The way to teach them the "what" splits into two things: (1) tell them the facts and (2) tell them how to get the facts. In terms of teaching the "how", Halmos has two thoughts. One method is to throw them into the water and watch them figure out to swim. If you give them the foundation tools, trust that they can come to the answer with a little of your guidance. On the other hand, one can regard the role of teacher the same as role of coach. If run them through a few practice examples, they will learn how to correctly apply their concepts and formulas taught that day and will succeed in completing such problems on their own. Finally, concerning the "why" part of teaching, Halmos instructs that teachers should do nothing: let their students figure that out on their own. They need to find their own appreciation and understanding for the why on their own; they will never get it from someone telling them why something works. They need to figure it out on their own.

Finally, he goes on to say the best way to keep students motivated and challenged is to give them problems that are hard but just within their reach so that they can accomplish their short-terms goals through some hard work and brain power.

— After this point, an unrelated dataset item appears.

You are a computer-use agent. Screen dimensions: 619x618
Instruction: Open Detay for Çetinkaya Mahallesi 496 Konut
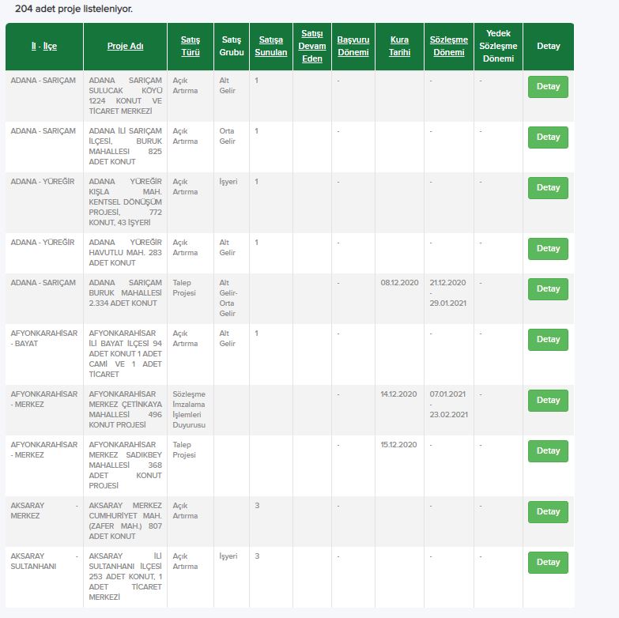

In my opinion, I agree with most of what Halmos is stating. At times, I really think he can be an idealist in terms of classroom management. I think he addresses some important issues but in my opinion, I felt like saying "so you told us the obvious, but how do we get that to work in the classroom?" Since every situation is different and every student and school district is different, I do not expect him to tell us this but I wish he would have given more of his own personal experience to see what worked for him in getting his ideas and beliefs to work in the classroom. I like his pushing for giving students the tools they need and have them figure out the problem, but I think only through classroom experience will a teacher figure out how to keep his/her students motivated everyday in order to achieve this self-motivated learning.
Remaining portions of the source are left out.